Women in Leadership: Frances Edmonds on the End of the ‘Take, Make and Dispose’ Economy

How one 'eco babe' helped HP close the waste loop years before other companies were thinking about it by Sheima Benembarek
Apr 17, 2019 3:00 PM ET

You can’t really miss Frances Edmonds in Canadian corporate sustainability settings. The head of sustainable impact at HP Canada is rather tall and dons a stern confident look, a signature angular platinum bob, and a lilting British accent. She also happens to be one of the industry’s pioneering environment champions.

“Hard to believe that it’s been 20 years. If you had told me that when I’d joined HP I wouldn’t have believed it,” Edmonds muses.

In her two decades with the company, she’s helped shift the printer-and computer-making IT giant away from the old ‘take, make and dispose’ model towards a more circular one before many other companies put an emphasis on closing the loop on waste.

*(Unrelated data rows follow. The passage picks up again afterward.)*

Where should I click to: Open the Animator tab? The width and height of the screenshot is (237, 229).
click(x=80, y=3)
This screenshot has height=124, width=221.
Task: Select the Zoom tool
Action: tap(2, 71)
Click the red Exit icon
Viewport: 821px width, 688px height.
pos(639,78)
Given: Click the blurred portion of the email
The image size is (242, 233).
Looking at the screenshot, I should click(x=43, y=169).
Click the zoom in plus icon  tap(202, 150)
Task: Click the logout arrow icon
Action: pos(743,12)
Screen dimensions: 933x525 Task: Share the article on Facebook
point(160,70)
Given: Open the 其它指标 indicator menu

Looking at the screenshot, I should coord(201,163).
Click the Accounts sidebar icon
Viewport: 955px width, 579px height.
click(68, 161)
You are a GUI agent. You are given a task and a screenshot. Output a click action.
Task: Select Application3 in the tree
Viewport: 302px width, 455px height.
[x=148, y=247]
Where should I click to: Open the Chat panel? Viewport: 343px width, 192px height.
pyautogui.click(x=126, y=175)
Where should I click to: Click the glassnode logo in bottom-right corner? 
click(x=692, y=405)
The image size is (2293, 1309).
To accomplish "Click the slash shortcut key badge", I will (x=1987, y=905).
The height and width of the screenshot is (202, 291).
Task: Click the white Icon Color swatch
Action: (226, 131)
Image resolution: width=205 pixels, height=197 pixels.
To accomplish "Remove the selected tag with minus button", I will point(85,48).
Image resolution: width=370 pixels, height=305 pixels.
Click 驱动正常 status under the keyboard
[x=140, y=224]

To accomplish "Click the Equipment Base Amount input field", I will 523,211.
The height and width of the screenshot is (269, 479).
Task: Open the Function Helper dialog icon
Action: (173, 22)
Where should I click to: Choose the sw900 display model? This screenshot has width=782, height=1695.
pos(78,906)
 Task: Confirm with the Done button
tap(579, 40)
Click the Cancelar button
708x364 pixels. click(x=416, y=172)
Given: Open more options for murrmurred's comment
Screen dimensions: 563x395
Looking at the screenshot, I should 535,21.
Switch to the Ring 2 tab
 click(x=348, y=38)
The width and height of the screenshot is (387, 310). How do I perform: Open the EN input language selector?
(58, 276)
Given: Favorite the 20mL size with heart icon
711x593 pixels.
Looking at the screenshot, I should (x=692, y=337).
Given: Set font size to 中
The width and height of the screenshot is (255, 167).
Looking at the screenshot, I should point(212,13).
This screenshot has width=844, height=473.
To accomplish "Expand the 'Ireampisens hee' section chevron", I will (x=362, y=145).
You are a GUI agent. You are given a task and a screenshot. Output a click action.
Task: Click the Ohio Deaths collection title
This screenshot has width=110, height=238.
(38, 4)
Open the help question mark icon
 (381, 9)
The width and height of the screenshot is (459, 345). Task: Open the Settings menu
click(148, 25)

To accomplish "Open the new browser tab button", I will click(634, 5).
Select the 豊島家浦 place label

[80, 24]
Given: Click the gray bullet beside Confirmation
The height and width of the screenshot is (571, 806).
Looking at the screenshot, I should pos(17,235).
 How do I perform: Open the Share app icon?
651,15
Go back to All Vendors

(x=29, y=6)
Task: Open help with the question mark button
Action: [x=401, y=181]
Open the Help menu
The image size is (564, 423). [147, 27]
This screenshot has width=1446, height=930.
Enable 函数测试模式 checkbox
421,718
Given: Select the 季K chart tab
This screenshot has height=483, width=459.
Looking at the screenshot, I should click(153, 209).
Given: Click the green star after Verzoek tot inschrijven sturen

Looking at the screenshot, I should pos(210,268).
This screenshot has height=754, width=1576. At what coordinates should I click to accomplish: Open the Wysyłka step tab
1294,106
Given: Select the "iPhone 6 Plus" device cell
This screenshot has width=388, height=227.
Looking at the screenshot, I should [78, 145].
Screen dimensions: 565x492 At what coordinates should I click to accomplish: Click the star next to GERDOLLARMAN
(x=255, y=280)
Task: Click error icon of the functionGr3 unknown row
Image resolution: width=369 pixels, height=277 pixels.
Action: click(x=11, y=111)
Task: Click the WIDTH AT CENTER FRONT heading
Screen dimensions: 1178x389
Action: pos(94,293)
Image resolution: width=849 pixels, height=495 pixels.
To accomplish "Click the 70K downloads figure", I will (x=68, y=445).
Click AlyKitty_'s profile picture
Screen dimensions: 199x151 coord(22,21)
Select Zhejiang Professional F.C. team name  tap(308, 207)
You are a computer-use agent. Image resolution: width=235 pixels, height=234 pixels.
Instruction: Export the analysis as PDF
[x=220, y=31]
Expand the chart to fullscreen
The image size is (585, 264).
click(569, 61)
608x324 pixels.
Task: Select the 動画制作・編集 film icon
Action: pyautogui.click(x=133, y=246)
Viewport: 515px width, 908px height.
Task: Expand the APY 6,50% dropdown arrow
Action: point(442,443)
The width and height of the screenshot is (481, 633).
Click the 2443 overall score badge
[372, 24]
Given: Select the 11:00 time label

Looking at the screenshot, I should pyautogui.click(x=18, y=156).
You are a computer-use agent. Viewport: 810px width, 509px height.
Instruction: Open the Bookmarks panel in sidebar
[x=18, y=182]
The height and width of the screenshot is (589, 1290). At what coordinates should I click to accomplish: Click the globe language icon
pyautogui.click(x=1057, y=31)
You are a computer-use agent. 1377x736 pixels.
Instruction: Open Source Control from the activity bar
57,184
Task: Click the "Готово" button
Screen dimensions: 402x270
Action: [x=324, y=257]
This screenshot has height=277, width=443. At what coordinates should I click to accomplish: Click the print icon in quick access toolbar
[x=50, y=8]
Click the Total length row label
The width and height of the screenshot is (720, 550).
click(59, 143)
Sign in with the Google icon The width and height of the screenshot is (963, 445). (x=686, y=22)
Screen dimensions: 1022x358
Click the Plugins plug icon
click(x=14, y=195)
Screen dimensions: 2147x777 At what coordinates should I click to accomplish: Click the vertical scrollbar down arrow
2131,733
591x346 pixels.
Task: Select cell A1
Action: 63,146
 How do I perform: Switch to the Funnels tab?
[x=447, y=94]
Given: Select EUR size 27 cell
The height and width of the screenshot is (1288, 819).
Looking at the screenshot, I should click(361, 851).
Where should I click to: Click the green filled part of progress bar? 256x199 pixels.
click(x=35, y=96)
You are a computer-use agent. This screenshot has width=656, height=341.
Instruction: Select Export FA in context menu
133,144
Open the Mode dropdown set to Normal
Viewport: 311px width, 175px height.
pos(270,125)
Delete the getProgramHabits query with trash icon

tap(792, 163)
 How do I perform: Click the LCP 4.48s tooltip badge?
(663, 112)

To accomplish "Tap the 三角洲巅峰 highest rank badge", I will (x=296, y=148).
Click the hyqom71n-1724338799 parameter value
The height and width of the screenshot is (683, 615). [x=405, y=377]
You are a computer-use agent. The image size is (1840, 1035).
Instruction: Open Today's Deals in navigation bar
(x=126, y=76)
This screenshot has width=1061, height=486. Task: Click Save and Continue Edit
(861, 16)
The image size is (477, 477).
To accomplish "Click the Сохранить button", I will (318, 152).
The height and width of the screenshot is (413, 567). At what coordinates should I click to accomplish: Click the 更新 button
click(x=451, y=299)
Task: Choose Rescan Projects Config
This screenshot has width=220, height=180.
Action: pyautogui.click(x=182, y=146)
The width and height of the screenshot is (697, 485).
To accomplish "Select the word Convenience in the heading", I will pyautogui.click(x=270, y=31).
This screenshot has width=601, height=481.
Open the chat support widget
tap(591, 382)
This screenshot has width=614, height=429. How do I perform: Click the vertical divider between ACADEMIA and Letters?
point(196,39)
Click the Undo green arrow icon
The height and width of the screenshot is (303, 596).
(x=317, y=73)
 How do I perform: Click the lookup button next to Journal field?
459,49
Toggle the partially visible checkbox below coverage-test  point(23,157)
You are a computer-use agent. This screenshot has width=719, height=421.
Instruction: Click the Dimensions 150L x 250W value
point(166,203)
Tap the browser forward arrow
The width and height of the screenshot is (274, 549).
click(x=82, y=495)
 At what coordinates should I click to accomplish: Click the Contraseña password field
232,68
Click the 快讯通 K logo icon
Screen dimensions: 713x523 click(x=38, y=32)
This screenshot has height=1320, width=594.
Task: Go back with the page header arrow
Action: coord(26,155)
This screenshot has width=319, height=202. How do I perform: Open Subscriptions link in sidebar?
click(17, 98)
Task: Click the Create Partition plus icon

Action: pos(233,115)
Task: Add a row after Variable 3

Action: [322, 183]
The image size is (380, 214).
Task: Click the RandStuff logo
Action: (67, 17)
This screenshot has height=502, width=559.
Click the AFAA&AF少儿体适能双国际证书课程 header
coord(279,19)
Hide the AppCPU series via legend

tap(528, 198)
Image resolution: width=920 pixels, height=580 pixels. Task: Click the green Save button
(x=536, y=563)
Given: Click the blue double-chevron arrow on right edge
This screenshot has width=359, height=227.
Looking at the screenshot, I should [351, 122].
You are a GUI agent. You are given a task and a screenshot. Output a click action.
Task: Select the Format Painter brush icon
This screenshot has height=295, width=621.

In a world where sustainability departments have often been staffed with marketers and communications experts, Edmonds has always brought a deeper vantage point to the table, thanks, in part, to her roots in environmental science. In her early days of working as a scientist testing water quality for a local UK water authority, Edmonds witnessed firsthand how industrial discharges were polluting natural ecosystems. It sparked an early desire to be part of the solution.